> Task requirements
Your task is to reproduce exactly the lines that run from the beginning of the data through the line where "Open the Extensions" appears.

[Opening Entries supplied section]

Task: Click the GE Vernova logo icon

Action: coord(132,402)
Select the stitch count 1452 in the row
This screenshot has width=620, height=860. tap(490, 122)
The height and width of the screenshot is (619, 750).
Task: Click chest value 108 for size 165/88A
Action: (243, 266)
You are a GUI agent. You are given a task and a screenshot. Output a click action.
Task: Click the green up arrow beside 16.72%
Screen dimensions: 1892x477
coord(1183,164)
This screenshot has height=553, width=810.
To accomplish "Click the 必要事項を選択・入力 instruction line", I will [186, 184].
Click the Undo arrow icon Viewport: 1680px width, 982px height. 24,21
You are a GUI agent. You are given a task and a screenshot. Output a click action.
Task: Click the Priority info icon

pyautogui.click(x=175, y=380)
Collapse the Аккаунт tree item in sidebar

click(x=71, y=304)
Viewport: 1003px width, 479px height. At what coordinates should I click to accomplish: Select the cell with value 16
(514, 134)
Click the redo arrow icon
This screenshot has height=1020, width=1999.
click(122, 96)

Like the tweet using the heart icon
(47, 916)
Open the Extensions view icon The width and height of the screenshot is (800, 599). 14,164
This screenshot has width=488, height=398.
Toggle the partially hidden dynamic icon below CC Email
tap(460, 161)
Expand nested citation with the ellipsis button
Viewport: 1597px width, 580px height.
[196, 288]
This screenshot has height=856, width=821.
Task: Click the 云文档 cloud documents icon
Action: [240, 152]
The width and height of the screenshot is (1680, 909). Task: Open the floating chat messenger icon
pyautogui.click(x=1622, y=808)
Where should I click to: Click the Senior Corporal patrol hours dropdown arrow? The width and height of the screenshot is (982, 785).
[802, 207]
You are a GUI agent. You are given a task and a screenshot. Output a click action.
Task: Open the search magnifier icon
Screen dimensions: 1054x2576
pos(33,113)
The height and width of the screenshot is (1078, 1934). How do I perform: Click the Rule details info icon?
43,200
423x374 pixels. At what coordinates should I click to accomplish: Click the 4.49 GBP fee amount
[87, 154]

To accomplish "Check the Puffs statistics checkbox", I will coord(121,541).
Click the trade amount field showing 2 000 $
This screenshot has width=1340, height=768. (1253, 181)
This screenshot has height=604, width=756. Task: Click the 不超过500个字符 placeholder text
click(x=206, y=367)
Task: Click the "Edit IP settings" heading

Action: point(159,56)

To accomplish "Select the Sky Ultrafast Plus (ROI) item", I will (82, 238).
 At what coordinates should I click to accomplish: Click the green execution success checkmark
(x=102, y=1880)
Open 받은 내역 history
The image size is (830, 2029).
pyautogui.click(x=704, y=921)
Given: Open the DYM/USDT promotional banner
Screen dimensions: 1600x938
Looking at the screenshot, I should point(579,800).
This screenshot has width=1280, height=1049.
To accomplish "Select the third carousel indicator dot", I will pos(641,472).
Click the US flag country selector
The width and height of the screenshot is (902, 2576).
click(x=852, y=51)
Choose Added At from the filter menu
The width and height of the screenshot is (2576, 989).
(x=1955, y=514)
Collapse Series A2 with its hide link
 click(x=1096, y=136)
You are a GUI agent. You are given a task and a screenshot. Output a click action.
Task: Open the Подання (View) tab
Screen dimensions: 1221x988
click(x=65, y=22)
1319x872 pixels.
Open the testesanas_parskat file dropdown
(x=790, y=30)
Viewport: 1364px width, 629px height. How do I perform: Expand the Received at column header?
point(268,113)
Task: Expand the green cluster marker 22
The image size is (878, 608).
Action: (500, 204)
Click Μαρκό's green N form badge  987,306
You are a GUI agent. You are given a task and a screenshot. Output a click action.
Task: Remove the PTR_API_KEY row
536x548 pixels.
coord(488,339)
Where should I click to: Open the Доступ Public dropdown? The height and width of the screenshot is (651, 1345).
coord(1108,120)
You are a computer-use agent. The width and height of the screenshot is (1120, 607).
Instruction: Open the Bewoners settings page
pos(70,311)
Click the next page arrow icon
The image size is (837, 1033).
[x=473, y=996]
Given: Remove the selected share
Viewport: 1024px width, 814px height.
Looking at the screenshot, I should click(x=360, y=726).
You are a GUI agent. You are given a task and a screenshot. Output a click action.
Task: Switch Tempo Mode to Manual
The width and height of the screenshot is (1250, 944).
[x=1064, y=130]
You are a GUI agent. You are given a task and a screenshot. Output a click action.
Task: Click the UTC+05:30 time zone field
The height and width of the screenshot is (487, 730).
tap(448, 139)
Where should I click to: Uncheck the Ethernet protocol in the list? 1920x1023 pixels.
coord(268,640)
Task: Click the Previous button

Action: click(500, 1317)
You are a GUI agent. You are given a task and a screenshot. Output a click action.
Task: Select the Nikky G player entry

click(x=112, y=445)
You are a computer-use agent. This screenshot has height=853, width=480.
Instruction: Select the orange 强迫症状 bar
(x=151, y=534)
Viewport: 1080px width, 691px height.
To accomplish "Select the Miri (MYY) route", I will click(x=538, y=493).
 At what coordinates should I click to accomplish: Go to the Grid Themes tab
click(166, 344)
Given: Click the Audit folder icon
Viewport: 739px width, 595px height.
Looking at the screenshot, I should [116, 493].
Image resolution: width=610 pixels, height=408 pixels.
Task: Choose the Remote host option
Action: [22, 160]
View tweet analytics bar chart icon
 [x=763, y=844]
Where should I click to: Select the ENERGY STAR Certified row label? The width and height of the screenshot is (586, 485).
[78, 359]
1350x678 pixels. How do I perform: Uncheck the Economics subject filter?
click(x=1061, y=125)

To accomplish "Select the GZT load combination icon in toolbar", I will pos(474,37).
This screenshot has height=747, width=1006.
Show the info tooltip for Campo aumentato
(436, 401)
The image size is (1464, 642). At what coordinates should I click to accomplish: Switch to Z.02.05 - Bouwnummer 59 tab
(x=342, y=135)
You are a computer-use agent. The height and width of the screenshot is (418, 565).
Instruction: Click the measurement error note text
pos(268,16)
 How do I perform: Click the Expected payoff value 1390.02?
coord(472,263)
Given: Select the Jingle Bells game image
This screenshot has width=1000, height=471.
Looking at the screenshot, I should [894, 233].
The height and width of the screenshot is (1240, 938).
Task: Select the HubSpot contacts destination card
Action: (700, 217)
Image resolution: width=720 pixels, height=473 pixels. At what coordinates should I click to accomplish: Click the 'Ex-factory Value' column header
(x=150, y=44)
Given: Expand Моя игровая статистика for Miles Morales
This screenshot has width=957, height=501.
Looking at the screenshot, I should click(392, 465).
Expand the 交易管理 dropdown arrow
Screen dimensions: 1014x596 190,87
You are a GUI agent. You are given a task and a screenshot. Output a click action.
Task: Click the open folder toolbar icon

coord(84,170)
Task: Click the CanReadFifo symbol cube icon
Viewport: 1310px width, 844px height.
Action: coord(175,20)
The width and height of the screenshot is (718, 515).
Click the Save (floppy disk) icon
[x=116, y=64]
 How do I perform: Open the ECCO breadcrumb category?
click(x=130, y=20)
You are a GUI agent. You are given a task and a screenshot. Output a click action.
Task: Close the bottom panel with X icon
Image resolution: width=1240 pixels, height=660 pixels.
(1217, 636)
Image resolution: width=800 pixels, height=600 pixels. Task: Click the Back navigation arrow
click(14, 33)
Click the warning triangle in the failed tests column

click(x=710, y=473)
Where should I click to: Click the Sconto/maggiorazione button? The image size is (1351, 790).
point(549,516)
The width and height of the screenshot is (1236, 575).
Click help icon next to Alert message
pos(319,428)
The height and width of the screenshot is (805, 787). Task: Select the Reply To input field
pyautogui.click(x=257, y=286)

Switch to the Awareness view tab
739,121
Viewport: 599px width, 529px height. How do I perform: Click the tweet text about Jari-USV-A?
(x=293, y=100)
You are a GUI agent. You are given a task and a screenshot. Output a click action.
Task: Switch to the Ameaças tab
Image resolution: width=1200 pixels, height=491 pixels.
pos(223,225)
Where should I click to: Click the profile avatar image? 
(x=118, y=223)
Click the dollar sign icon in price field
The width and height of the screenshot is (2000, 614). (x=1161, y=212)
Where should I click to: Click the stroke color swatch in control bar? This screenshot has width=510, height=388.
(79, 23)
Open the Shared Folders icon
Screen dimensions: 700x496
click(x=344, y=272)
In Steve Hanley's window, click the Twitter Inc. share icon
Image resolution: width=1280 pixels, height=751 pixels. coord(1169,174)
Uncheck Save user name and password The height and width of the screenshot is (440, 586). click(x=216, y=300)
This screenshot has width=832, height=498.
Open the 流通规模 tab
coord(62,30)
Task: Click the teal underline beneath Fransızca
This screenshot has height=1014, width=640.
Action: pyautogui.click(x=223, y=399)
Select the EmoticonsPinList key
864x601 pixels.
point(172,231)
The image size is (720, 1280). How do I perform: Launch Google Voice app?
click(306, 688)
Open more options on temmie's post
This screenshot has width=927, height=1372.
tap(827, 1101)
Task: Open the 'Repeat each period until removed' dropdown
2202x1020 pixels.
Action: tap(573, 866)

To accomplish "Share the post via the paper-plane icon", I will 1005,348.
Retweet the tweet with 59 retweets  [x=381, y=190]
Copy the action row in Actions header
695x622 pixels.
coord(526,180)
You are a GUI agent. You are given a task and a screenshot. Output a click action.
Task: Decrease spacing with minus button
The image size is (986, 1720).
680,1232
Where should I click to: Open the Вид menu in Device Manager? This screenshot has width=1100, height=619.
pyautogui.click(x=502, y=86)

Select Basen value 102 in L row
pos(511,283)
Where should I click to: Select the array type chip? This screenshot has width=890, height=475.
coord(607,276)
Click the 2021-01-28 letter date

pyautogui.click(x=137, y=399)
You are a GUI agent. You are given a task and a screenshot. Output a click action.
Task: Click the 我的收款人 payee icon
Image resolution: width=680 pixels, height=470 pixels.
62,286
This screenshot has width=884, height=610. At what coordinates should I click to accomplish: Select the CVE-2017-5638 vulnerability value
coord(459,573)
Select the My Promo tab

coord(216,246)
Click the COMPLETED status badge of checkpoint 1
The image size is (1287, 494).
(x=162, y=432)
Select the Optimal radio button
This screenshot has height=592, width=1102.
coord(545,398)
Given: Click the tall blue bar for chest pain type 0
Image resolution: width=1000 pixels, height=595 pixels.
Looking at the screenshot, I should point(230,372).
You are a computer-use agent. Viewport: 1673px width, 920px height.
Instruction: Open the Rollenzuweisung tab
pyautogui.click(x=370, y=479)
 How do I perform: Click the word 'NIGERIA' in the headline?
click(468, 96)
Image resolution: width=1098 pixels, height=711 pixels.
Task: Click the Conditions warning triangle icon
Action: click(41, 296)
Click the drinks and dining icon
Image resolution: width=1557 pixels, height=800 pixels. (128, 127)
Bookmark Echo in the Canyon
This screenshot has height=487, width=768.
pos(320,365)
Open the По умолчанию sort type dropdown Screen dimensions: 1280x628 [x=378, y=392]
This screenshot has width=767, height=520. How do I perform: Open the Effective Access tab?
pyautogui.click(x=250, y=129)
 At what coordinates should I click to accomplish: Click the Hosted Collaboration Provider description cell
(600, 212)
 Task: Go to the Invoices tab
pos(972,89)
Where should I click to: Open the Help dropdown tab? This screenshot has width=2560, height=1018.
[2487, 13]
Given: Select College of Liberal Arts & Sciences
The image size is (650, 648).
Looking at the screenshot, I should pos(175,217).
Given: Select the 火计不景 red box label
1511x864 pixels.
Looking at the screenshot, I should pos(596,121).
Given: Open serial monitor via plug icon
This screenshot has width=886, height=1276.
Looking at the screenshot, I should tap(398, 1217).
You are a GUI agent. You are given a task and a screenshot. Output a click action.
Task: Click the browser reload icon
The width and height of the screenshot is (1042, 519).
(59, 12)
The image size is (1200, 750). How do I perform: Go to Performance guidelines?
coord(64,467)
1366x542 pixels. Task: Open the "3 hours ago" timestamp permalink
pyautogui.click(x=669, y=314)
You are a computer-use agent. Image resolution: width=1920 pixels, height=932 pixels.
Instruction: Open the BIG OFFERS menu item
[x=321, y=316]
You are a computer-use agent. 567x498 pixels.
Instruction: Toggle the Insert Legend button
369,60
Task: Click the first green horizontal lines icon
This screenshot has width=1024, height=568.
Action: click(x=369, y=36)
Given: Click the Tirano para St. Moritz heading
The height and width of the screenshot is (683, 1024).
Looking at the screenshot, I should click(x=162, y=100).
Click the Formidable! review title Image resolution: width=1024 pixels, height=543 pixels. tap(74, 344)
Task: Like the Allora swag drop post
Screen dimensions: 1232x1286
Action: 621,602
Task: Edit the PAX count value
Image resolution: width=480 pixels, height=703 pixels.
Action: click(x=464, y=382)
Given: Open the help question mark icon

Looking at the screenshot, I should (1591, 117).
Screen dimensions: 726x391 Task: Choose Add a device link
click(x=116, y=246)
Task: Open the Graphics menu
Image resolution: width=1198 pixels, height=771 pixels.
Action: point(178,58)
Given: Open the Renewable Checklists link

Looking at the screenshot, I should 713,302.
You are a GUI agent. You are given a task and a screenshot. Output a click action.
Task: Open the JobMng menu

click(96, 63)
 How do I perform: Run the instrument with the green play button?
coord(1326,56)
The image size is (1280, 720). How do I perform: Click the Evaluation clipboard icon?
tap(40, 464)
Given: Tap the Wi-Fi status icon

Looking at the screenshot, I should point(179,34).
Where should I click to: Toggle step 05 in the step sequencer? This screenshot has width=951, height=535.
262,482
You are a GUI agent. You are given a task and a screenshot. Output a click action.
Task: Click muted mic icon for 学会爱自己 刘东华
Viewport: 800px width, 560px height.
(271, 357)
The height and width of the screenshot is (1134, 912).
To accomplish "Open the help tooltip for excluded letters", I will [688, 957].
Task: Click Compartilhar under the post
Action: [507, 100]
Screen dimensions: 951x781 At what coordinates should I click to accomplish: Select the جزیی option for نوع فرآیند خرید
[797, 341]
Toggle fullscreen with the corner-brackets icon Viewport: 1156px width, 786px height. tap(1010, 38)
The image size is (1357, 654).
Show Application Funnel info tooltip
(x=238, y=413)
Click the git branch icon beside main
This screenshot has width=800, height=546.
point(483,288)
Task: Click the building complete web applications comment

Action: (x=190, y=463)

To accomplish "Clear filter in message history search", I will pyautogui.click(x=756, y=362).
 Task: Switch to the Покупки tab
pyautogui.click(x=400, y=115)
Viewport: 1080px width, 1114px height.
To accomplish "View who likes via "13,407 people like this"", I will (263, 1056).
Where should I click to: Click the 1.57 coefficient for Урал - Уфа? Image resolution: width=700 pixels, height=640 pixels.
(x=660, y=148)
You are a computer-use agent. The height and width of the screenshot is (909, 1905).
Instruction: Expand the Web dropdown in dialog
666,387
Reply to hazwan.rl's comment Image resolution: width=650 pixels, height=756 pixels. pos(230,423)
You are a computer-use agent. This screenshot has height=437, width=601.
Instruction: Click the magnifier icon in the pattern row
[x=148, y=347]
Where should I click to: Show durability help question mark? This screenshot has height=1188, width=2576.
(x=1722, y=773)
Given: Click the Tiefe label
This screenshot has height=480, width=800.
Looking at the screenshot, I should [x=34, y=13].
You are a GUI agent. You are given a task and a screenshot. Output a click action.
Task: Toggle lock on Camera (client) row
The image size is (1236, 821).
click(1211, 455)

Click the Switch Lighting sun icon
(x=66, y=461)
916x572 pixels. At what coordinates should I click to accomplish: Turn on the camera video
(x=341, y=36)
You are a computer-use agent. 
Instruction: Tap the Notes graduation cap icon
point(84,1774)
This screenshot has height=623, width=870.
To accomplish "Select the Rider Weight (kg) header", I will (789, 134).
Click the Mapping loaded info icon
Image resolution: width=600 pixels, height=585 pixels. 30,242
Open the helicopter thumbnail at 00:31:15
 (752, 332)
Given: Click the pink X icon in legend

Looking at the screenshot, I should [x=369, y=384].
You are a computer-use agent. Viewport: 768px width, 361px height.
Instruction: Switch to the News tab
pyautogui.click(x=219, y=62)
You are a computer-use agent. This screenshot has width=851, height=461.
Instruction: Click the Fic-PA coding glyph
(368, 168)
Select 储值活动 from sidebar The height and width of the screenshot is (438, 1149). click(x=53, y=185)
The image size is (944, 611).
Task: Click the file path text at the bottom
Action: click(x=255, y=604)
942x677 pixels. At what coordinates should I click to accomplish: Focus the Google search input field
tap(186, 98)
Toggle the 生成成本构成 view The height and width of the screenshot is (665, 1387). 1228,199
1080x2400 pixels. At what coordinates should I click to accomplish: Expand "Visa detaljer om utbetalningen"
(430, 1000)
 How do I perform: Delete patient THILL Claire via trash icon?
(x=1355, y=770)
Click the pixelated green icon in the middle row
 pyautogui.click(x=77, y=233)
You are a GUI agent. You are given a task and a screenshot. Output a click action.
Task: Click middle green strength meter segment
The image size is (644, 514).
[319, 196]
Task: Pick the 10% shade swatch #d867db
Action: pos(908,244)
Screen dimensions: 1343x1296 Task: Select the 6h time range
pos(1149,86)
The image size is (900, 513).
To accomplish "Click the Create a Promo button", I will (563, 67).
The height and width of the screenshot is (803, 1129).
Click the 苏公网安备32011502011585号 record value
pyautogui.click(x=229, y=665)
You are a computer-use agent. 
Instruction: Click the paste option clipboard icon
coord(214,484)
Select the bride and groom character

[Closing Entries supplied section]

> Solution
Task: Click the GE Vernova logo icon

Action: coord(132,402)
Select the stitch count 1452 in the row
This screenshot has width=620, height=860. tap(490, 122)
The height and width of the screenshot is (619, 750).
Task: Click chest value 108 for size 165/88A
Action: (243, 266)
You are a GUI agent. You are given a task and a screenshot. Output a click action.
Task: Click the green up arrow beside 16.72%
Screen dimensions: 1892x477
coord(1183,164)
This screenshot has height=553, width=810.
To accomplish "Click the 必要事項を選択・入力 instruction line", I will [186, 184].
Click the Undo arrow icon Viewport: 1680px width, 982px height. 24,21
You are a GUI agent. You are given a task and a screenshot. Output a click action.
Task: Click the Priority info icon

pyautogui.click(x=175, y=380)
Collapse the Аккаунт tree item in sidebar

click(x=71, y=304)
Viewport: 1003px width, 479px height. At what coordinates should I click to accomplish: Select the cell with value 16
(514, 134)
Click the redo arrow icon
This screenshot has height=1020, width=1999.
click(122, 96)

Like the tweet using the heart icon
(47, 916)
Open the Extensions view icon The width and height of the screenshot is (800, 599). 14,164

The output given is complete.